Objective: Please work out how many lines of the listing below contain the string "status", treating uppercase and lowercase as different. Give only the number.

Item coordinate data

— START —

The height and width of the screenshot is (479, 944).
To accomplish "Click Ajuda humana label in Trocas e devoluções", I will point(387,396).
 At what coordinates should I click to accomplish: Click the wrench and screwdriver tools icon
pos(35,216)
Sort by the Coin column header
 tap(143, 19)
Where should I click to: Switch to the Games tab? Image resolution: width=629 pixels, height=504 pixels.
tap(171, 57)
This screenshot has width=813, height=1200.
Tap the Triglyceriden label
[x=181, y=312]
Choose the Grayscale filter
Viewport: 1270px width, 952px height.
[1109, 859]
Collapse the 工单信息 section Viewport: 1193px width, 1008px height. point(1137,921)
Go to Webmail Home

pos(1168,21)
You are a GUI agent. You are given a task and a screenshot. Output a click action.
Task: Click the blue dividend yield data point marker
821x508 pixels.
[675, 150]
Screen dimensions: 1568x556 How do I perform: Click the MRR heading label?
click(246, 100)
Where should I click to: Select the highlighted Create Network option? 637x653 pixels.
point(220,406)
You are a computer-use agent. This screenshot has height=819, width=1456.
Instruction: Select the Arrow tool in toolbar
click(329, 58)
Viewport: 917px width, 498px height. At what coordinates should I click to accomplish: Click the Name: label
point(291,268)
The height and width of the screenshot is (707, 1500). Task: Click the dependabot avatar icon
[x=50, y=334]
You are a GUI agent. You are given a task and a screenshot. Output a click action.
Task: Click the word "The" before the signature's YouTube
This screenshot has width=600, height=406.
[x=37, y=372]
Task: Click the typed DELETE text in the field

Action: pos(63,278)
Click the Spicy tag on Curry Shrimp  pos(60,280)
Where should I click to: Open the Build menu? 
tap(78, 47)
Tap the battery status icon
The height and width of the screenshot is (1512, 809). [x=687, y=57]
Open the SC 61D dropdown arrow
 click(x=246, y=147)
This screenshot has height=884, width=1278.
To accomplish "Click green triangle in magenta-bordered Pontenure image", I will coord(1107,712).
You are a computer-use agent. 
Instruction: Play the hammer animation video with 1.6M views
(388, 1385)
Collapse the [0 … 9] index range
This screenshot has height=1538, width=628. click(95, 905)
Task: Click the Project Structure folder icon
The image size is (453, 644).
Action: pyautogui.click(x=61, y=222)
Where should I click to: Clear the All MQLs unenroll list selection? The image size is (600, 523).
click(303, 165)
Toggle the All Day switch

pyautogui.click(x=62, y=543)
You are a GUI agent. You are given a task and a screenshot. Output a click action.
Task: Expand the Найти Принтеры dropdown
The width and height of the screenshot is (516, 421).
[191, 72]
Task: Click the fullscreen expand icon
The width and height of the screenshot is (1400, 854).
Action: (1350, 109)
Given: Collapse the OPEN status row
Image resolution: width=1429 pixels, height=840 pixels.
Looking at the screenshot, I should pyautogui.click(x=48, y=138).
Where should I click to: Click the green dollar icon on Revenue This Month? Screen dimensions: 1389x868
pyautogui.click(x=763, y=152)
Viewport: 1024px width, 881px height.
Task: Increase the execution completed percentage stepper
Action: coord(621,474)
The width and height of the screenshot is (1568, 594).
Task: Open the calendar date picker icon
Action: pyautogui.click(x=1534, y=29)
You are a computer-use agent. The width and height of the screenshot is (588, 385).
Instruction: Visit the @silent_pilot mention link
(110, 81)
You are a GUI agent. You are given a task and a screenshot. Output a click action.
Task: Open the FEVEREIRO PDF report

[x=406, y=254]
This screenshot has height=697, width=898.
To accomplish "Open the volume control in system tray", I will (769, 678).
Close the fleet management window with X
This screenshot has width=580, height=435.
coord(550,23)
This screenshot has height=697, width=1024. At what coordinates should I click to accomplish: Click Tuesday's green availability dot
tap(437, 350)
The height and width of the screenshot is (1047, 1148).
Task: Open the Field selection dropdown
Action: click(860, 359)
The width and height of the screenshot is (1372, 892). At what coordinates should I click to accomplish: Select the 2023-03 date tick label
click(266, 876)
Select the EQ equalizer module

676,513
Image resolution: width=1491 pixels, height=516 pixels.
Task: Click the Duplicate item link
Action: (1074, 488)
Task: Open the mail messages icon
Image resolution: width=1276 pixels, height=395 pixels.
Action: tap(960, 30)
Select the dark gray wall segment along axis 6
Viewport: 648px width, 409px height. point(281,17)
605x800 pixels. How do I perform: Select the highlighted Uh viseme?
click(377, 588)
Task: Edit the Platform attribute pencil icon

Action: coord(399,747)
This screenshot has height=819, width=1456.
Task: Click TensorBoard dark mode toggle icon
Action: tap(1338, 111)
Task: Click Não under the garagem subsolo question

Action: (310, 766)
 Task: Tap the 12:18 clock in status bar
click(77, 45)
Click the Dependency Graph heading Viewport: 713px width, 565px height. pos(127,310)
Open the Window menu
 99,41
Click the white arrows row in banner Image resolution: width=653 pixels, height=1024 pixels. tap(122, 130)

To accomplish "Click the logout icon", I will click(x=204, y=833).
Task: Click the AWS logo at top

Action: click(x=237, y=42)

— END —

Result below: 3